[[ Task input, beginning ]]

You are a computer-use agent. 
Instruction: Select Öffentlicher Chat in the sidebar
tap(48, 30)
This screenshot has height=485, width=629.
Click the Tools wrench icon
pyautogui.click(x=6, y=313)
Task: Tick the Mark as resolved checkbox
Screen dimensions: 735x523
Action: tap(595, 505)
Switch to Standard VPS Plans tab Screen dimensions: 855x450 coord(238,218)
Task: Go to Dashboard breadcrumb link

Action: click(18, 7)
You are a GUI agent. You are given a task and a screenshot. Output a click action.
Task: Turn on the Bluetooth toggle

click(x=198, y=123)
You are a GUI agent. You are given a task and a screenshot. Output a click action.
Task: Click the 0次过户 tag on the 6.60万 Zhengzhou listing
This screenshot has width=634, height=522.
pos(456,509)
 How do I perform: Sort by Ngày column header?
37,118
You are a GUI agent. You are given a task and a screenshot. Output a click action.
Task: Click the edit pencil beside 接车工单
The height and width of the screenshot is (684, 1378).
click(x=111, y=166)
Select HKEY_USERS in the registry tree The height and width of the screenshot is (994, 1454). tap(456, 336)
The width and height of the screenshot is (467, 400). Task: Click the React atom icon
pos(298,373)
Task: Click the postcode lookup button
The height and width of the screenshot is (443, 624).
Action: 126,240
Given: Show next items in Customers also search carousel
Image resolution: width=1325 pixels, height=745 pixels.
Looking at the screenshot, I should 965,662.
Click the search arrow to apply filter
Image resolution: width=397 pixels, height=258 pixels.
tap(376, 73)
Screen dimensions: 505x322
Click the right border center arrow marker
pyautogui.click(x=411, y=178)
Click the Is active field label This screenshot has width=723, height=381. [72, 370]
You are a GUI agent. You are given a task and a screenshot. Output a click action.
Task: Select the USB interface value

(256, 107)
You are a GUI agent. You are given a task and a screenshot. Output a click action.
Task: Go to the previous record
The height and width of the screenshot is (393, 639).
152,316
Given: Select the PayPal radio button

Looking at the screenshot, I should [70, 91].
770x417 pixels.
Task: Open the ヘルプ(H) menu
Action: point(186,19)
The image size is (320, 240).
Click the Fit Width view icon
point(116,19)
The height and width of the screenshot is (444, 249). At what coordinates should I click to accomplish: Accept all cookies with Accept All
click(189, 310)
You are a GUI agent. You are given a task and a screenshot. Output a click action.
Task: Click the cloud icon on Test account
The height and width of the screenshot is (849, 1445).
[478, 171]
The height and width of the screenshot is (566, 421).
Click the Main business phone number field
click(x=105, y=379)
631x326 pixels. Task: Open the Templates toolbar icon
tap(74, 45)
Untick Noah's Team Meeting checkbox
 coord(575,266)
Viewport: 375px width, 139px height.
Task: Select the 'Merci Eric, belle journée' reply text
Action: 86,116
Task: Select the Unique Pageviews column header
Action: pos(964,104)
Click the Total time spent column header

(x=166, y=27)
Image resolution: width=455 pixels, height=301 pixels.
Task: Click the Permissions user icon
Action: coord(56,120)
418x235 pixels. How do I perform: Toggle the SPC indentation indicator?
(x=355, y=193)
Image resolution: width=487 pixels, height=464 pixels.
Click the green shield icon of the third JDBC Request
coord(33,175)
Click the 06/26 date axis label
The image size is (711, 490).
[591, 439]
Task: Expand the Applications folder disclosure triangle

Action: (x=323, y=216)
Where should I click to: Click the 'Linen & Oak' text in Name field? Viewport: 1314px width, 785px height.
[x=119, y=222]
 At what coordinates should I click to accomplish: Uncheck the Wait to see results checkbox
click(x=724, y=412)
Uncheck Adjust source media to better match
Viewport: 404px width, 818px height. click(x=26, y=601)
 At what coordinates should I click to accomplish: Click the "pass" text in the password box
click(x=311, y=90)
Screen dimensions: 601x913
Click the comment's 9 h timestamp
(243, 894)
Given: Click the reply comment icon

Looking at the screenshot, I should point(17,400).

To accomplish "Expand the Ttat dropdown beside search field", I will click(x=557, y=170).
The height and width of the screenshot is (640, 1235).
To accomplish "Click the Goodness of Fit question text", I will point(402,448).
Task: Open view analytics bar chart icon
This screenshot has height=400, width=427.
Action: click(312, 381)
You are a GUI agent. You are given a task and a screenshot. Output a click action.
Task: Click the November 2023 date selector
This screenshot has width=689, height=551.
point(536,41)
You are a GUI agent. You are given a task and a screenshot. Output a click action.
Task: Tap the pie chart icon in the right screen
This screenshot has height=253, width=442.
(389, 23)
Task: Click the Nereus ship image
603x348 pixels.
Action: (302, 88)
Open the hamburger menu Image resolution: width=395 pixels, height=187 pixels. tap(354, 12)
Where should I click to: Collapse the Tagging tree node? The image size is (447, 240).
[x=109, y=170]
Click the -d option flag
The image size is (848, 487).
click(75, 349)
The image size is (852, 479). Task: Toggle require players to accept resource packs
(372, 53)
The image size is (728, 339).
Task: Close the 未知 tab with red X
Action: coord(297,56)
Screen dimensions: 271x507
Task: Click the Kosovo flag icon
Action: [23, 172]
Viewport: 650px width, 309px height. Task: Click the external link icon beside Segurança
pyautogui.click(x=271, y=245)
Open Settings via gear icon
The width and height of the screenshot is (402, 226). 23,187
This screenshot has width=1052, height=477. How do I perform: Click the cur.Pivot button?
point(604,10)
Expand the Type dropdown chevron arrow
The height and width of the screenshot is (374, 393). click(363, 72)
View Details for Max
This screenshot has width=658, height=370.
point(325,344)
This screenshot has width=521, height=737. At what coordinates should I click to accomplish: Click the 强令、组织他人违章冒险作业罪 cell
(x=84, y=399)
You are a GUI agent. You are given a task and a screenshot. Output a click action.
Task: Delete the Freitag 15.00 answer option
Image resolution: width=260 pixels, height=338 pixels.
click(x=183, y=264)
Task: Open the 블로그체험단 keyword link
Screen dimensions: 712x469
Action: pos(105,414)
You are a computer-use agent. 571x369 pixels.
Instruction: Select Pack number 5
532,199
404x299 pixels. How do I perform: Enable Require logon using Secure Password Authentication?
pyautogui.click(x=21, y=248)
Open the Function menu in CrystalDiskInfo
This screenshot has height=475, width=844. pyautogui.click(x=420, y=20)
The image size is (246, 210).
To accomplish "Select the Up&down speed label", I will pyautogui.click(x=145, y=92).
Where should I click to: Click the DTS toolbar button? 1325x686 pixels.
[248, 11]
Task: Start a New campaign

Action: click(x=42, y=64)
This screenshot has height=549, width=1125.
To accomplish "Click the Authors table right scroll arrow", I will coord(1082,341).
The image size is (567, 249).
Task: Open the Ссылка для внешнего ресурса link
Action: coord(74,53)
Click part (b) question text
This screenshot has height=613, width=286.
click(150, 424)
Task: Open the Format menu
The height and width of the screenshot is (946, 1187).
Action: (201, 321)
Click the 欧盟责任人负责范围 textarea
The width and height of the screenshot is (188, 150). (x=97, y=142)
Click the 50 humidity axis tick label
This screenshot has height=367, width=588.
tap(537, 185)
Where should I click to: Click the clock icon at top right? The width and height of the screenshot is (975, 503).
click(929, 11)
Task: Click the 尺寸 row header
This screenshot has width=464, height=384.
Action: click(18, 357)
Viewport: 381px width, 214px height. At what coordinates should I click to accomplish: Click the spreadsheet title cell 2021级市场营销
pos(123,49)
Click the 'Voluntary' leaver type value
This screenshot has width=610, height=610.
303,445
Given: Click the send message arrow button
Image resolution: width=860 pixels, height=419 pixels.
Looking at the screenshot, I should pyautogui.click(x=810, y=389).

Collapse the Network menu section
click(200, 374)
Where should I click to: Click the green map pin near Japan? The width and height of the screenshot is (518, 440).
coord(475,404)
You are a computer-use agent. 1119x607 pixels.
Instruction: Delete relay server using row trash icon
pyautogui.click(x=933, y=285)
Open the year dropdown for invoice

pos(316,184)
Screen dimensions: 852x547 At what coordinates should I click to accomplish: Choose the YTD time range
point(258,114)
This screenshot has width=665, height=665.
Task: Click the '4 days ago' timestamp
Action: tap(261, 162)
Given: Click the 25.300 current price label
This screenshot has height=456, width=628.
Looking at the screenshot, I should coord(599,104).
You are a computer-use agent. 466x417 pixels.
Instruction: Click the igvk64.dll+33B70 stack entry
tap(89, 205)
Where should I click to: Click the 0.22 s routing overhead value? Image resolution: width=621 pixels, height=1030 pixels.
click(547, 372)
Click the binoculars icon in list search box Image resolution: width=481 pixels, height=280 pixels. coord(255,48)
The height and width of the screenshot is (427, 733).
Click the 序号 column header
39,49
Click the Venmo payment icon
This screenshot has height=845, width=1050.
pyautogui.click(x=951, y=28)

[[ Task input, end ]]

> **Exercise directions**: Using the data above, print exactly the lines from the line that contains "Click the Total time spent column header" through the line that contains "Image resolution: width=487", with both included.

> **Answer space**:
Click the Total time spent column header

(x=166, y=27)
Image resolution: width=455 pixels, height=301 pixels.
Task: Click the Permissions user icon
Action: coord(56,120)
418x235 pixels. How do I perform: Toggle the SPC indentation indicator?
(x=355, y=193)
Image resolution: width=487 pixels, height=464 pixels.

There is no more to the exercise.